A Distributed Algorithm for Measure-valued Optimization with Additive Objective

TL;DR

This paper introduces a novel distributed nonparametric algorithm based on a two-layer ADMM for measure-valued optimization problems, applicable in stochastic learning and control contexts like Langevin sampling and neural network training.

Contribution

It extends the Euclidean consensus ADMM to Wasserstein and Sinkhorn consensus ADMM, enabling operator splitting for gradient flows on probability measure manifolds.

Findings

The algorithm effectively solves measure-valued optimization problems.

It generalizes existing ADMM methods to Wasserstein spaces.

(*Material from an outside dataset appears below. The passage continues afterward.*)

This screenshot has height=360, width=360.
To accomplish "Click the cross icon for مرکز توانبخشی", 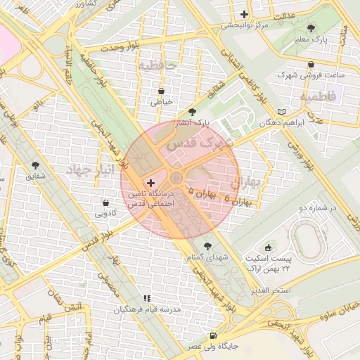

Demonstrates applicability in stochastic learning and control scenarios.

Abstract

We propose a distributed nonparametric algorithm for solving measure-valued optimization problems with additive objectives. Such problems arise in several contexts in stochastic learning and control including Langevin sampling from an unnormalized prior, mean field neural network learning and Wasserstein gradient flows. The proposed algorithm comprises a two-layer alternating direction method of multipliers (ADMM). The outer-layer ADMM generalizes the Euclidean consensus ADMM to the Wasserstein consensus ADMM, and to its entropy-regularized version Sinkhorn consensus ADMM. The inner-layer ADMM turns out to be a specific instance of the standard Euclidean ADMM. The overall algorithm realizes operator splitting for gradient flows in the manifold of probability measures.